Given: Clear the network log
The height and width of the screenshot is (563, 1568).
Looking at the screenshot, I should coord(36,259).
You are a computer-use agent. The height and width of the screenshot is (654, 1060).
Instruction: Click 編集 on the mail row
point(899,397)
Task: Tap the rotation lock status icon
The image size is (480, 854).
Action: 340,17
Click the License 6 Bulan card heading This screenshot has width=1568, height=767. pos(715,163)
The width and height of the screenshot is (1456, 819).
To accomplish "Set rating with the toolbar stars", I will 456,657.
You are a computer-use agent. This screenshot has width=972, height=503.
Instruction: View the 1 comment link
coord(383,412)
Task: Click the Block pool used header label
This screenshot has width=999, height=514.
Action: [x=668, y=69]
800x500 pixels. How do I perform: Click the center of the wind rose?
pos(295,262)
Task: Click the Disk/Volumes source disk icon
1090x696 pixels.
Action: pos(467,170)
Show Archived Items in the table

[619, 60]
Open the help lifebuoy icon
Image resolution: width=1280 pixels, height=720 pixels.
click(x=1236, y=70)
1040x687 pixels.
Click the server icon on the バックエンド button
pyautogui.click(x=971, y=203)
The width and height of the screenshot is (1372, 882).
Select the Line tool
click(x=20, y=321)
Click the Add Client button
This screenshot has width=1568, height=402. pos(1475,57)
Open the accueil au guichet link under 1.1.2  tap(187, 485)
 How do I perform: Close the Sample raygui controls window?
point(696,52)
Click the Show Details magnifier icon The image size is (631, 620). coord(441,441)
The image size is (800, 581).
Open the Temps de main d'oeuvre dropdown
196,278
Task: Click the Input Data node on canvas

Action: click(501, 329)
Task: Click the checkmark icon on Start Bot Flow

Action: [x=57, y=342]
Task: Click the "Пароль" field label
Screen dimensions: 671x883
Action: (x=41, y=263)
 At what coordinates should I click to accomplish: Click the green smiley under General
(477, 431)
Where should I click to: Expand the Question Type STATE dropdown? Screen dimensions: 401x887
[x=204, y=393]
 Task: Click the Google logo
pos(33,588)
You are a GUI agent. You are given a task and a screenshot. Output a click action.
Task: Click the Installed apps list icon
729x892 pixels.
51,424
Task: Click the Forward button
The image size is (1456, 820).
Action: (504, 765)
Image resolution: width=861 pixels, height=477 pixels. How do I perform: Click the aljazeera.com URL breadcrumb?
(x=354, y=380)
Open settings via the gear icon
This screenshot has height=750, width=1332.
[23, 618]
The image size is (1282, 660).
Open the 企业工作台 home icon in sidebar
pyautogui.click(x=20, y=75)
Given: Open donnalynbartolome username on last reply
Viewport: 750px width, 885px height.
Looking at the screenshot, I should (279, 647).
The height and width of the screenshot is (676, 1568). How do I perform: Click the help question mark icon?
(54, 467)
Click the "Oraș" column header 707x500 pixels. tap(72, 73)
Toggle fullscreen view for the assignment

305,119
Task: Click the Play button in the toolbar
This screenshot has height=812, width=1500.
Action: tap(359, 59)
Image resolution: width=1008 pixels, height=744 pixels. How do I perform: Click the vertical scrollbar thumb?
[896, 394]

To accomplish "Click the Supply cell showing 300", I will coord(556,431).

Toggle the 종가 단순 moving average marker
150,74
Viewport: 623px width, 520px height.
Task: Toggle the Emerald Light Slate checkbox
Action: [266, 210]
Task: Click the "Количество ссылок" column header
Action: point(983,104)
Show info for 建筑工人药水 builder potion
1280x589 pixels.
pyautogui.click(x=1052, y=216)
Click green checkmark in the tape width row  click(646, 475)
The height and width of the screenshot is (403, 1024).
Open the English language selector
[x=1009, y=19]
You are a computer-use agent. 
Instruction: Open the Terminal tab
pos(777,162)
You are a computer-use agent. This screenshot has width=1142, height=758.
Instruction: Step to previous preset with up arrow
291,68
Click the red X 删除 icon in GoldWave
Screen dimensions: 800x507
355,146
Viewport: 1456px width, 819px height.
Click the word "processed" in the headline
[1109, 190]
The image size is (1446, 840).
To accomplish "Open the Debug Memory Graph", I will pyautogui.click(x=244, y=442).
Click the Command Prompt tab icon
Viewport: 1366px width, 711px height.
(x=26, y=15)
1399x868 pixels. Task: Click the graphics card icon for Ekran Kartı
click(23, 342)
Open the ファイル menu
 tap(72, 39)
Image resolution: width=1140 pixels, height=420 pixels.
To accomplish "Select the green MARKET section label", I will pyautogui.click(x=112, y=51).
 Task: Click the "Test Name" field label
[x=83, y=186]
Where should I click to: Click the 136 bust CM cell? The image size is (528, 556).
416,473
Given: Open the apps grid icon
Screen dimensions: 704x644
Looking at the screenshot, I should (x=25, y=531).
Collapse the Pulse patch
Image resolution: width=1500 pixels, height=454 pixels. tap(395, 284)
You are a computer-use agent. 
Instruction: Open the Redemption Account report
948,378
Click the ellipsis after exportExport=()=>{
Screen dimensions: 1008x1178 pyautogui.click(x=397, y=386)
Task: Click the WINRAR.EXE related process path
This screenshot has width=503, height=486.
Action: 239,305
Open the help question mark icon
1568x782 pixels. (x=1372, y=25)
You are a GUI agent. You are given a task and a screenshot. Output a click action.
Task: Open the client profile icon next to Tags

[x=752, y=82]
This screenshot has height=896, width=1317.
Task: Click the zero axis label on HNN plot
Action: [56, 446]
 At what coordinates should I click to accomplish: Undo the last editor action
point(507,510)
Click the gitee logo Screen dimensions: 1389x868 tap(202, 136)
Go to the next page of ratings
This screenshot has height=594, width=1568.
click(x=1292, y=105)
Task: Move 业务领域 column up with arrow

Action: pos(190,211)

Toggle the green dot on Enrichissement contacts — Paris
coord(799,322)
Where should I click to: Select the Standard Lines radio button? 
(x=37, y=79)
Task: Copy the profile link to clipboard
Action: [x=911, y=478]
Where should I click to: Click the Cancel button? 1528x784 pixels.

» REQUIRED TASK: Rewrite all of the material above, replacing every occurrence of "Where should I click to" with "Where do I click to" and leaving everything else unchanged.

» THE COMPLETED TASK:
Given: Clear the network log
The height and width of the screenshot is (563, 1568).
Looking at the screenshot, I should coord(36,259).
You are a computer-use agent. The height and width of the screenshot is (654, 1060).
Instruction: Click 編集 on the mail row
point(899,397)
Task: Tap the rotation lock status icon
The image size is (480, 854).
Action: 340,17
Click the License 6 Bulan card heading This screenshot has width=1568, height=767. pos(715,163)
The width and height of the screenshot is (1456, 819).
To accomplish "Set rating with the toolbar stars", I will 456,657.
You are a computer-use agent. This screenshot has width=972, height=503.
Instruction: View the 1 comment link
coord(383,412)
Task: Click the Block pool used header label
This screenshot has width=999, height=514.
Action: [x=668, y=69]
800x500 pixels. How do I perform: Click the center of the wind rose?
pos(295,262)
Task: Click the Disk/Volumes source disk icon
1090x696 pixels.
Action: pos(467,170)
Show Archived Items in the table

[619, 60]
Open the help lifebuoy icon
Image resolution: width=1280 pixels, height=720 pixels.
click(x=1236, y=70)
1040x687 pixels.
Click the server icon on the バックエンド button
pyautogui.click(x=971, y=203)
The width and height of the screenshot is (1372, 882).
Select the Line tool
click(x=20, y=321)
Click the Add Client button
This screenshot has width=1568, height=402. pos(1475,57)
Open the accueil au guichet link under 1.1.2  tap(187, 485)
 How do I perform: Close the Sample raygui controls window?
point(696,52)
Click the Show Details magnifier icon The image size is (631, 620). coord(441,441)
The image size is (800, 581).
Open the Temps de main d'oeuvre dropdown
196,278
Task: Click the Input Data node on canvas

Action: click(501, 329)
Task: Click the checkmark icon on Start Bot Flow

Action: [x=57, y=342]
Task: Click the "Пароль" field label
Screen dimensions: 671x883
Action: (x=41, y=263)
 At what coordinates should I click to accomplish: Click the green smiley under General
(477, 431)
Where do I click to: Expand the Question Type STATE dropdown? Screen dimensions: 401x887
[x=204, y=393]
 Task: Click the Google logo
pos(33,588)
You are a GUI agent. You are given a task and a screenshot. Output a click action.
Task: Click the Installed apps list icon
729x892 pixels.
51,424
Task: Click the Forward button
The image size is (1456, 820).
Action: (504, 765)
Image resolution: width=861 pixels, height=477 pixels. How do I perform: Click the aljazeera.com URL breadcrumb?
(x=354, y=380)
Open settings via the gear icon
This screenshot has height=750, width=1332.
[23, 618]
The image size is (1282, 660).
Open the 企业工作台 home icon in sidebar
pyautogui.click(x=20, y=75)
Given: Open donnalynbartolome username on last reply
Viewport: 750px width, 885px height.
Looking at the screenshot, I should (279, 647).
The height and width of the screenshot is (676, 1568). How do I perform: Click the help question mark icon?
(54, 467)
Click the "Oraș" column header 707x500 pixels. tap(72, 73)
Toggle fullscreen view for the assignment

305,119
Task: Click the Play button in the toolbar
This screenshot has height=812, width=1500.
Action: tap(359, 59)
Image resolution: width=1008 pixels, height=744 pixels. How do I perform: Click the vertical scrollbar thumb?
[896, 394]

To accomplish "Click the Supply cell showing 300", I will coord(556,431).

Toggle the 종가 단순 moving average marker
150,74
Viewport: 623px width, 520px height.
Task: Toggle the Emerald Light Slate checkbox
Action: [266, 210]
Task: Click the "Количество ссылок" column header
Action: point(983,104)
Show info for 建筑工人药水 builder potion
1280x589 pixels.
pyautogui.click(x=1052, y=216)
Click green checkmark in the tape width row  click(646, 475)
The height and width of the screenshot is (403, 1024).
Open the English language selector
[x=1009, y=19]
You are a computer-use agent. 
Instruction: Open the Terminal tab
pos(777,162)
You are a computer-use agent. This screenshot has width=1142, height=758.
Instruction: Step to previous preset with up arrow
291,68
Click the red X 删除 icon in GoldWave
Screen dimensions: 800x507
355,146
Viewport: 1456px width, 819px height.
Click the word "processed" in the headline
[1109, 190]
The image size is (1446, 840).
To accomplish "Open the Debug Memory Graph", I will pyautogui.click(x=244, y=442).
Click the Command Prompt tab icon
Viewport: 1366px width, 711px height.
(x=26, y=15)
1399x868 pixels. Task: Click the graphics card icon for Ekran Kartı
click(23, 342)
Open the ファイル menu
 tap(72, 39)
Image resolution: width=1140 pixels, height=420 pixels.
To accomplish "Select the green MARKET section label", I will pyautogui.click(x=112, y=51).
 Task: Click the "Test Name" field label
[x=83, y=186]
Where do I click to: Click the 136 bust CM cell? The image size is (528, 556).
416,473
Given: Open the apps grid icon
Screen dimensions: 704x644
Looking at the screenshot, I should (x=25, y=531).
Collapse the Pulse patch
Image resolution: width=1500 pixels, height=454 pixels. tap(395, 284)
You are a computer-use agent. 
Instruction: Open the Redemption Account report
948,378
Click the ellipsis after exportExport=()=>{
Screen dimensions: 1008x1178 pyautogui.click(x=397, y=386)
Task: Click the WINRAR.EXE related process path
This screenshot has width=503, height=486.
Action: 239,305
Open the help question mark icon
1568x782 pixels. (x=1372, y=25)
You are a GUI agent. You are given a task and a screenshot. Output a click action.
Task: Open the client profile icon next to Tags

[x=752, y=82]
This screenshot has height=896, width=1317.
Task: Click the zero axis label on HNN plot
Action: [56, 446]
 At what coordinates should I click to accomplish: Undo the last editor action
point(507,510)
Click the gitee logo Screen dimensions: 1389x868 tap(202, 136)
Go to the next page of ratings
This screenshot has height=594, width=1568.
click(x=1292, y=105)
Task: Move 业务领域 column up with arrow

Action: pos(190,211)

Toggle the green dot on Enrichissement contacts — Paris
coord(799,322)
Where do I click to: Select the Standard Lines radio button? 
(x=37, y=79)
Task: Copy the profile link to clipboard
Action: [x=911, y=478]
Where do I click to: Click the Cancel button? 1528x784 pixels.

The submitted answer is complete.